WebAssembly/wasi-filesystem

Clarification: Is file offset specific to fd or an open file handle?

yagehu opened this issue · 5 comments

In Linux, each open file has an offset and multiple file descriptors can point to the same open file handle in the system-wide open file table. So it can look like this:

File descriptor table         System-wide open file table
+-----+                       +--------+-----------+
|   # |                       | offset | inode ptr |
+=====+                       +========+===========+
|   0 |------+--------------> |      0 |       ... |
+-----+      |                +--------+-----------+
| ... |      |
+-----+      |
|  42 |------+
+-----+

This means file offsets are not associated with FDs but with the open file descriptions.

My question is: Is this the case in WASI as well? Does each FD in WASI have its own file offset? As far as I can tell, WASI does not have the concept of open file descriptions.

The WASI comment for fd_tell says:

  ;;; Return the current offset of a file descriptor.
  ;;; Note: This is similar to `lseek(fd, 0, SEEK_CUR)` in POSIX.

which to me implies offset is specific to each FD.

The Linux man page for lseek instead says:

lseek() repositions the file offset of the open file description associated with the file descriptor

which makes it clear that offset is not associated with a file descriptor but with the open file description/handle.

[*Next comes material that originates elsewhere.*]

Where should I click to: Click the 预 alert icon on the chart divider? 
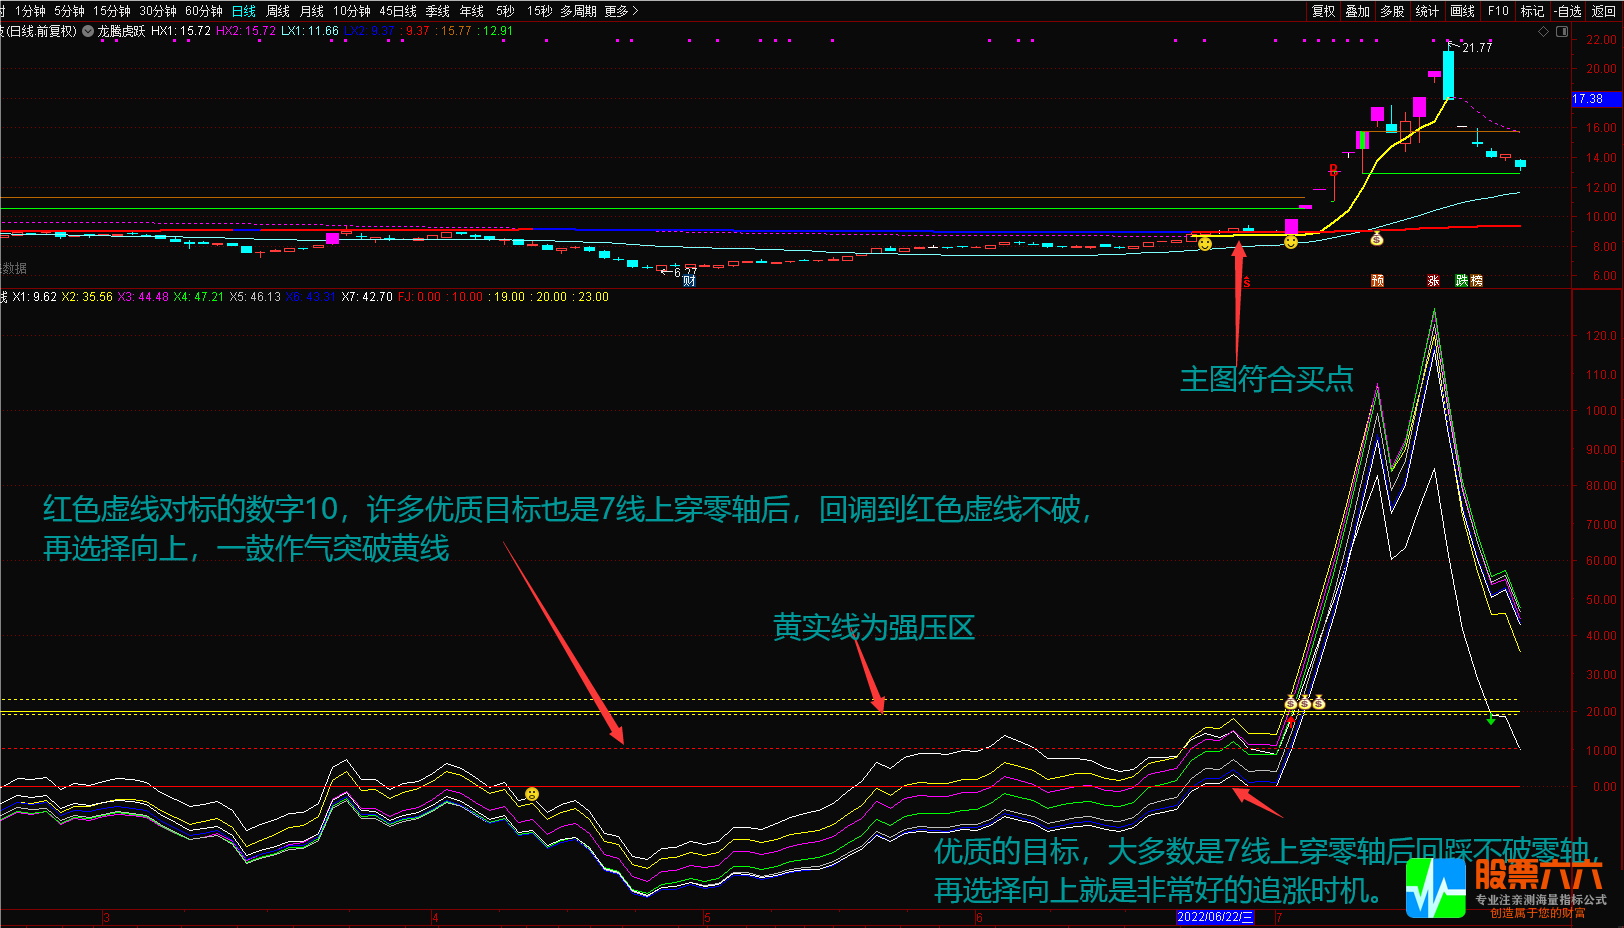(1377, 281)
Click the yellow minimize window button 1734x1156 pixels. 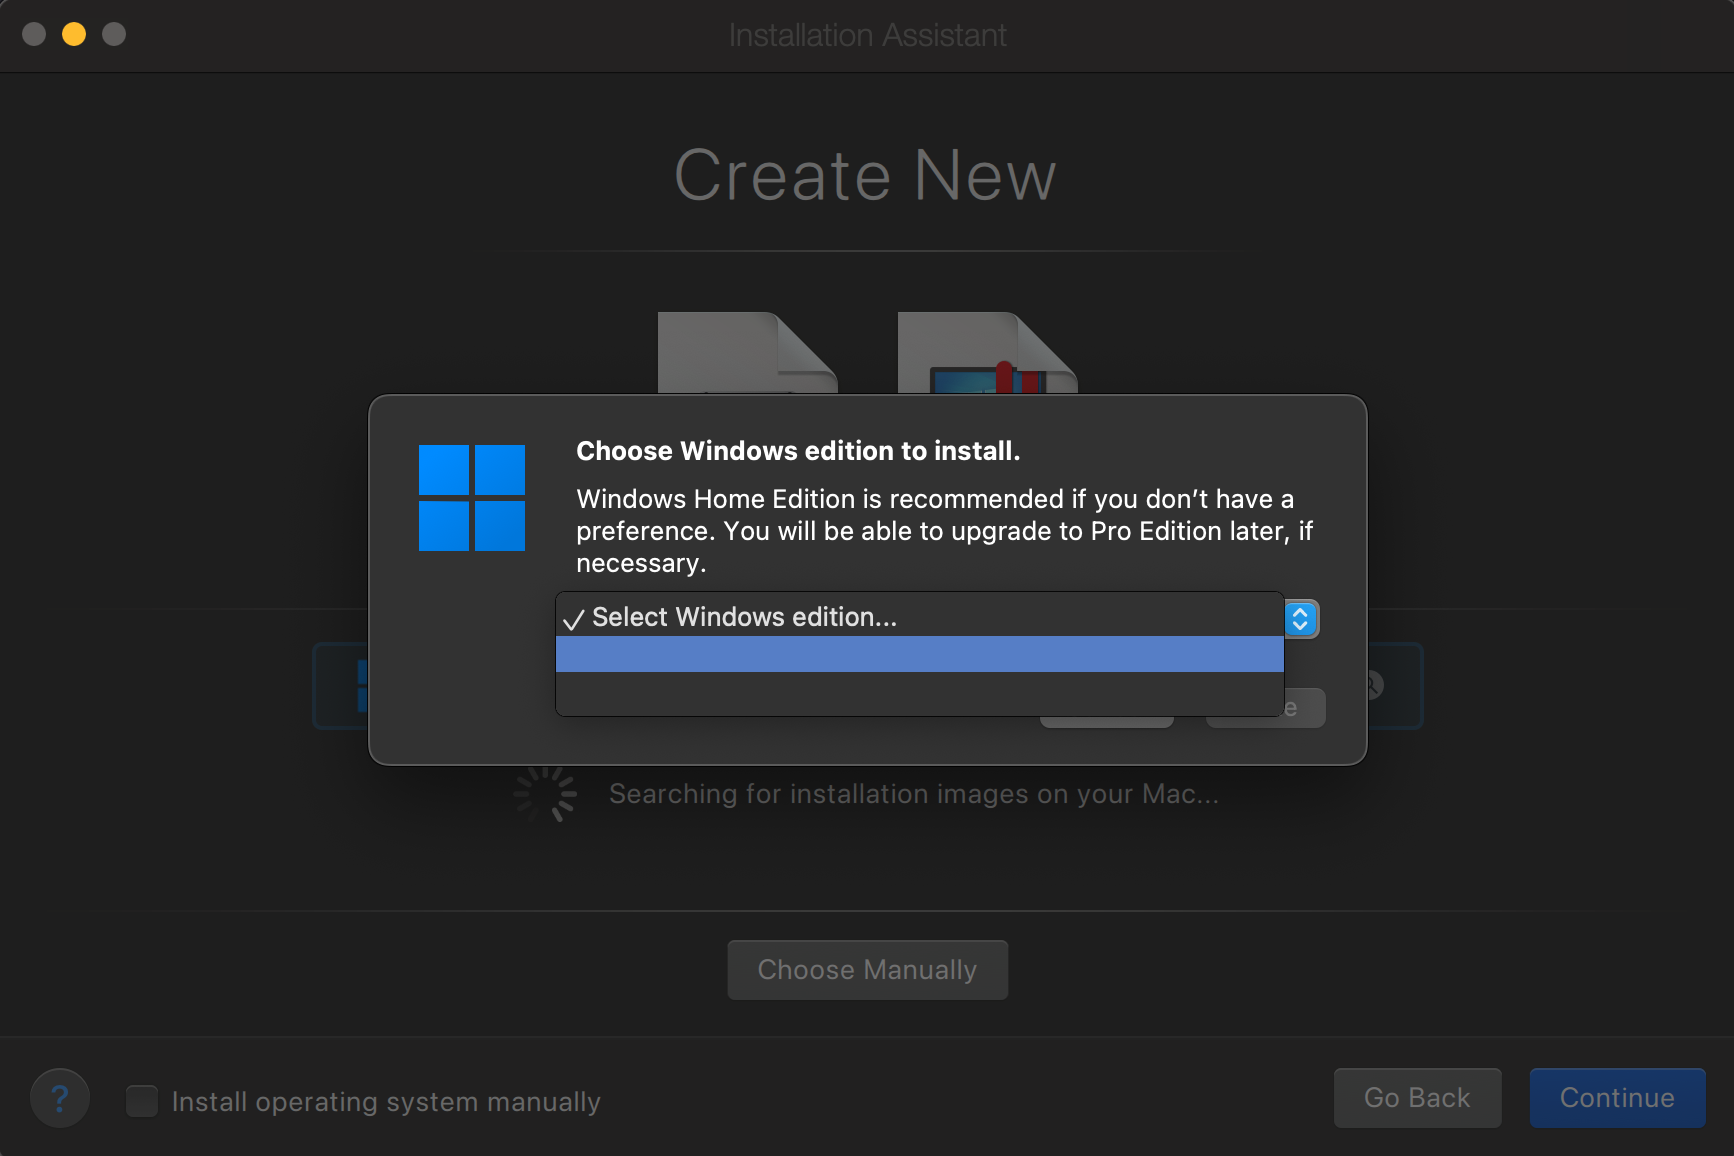[74, 34]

Indeed, WASI basically doesn't have a concept of open file descriptions. This is actually one of the reasons why WASI doesn't have dup or any other way to request multiple file descriptors for the same file description. The main use case for dup involves fork which we're not supporting anyway, so we chose to keep our options open.

So are you saying:

  1. Offset is per fd, or
  2. It is unspecified.

It's conceivable that the WASI execution environment (say Wasmtime) dups the FD and pass it to the WASI program. In that case, we have 2 fds that share the same offset (assuming the Wasm runtime is running on something like Linux). Is this possible?

If we consider arbitrary environment behavior, there's very little we can say. It is indeed possible for someone using eg. Wasmtime's API to create a WASI execution environment containing two file descriptors which share an open file description, in which case a WASI application would indeed be able to do a seek on one and observe the effect on the other. However, it's also possible for someone to create a thread and have it do random seeks on a file descriptor that a WASI environment also has, in which case WASI would see the file descriptor's offset changing randomly, with no apparent cause. There'd be no way to reliably tell the difference.

That is to say, I believe the difference between 1 and 2 is not observable right now.

The main problem here is that the interaction between host usage of POSIX APIs in the same process as WASI guest usage of WASI APIs is not currently well specified. Are you allowed to give WASI file duped descriptors? Are you allowed to give WASI file descriptors that you haven't duped but have made copies of (so you can still lseek and other things on them behind WASI's back)? I think we want to say no to both, but we don't yet have a framework for saying such things.

OK. Thanks for the clarification. Closing.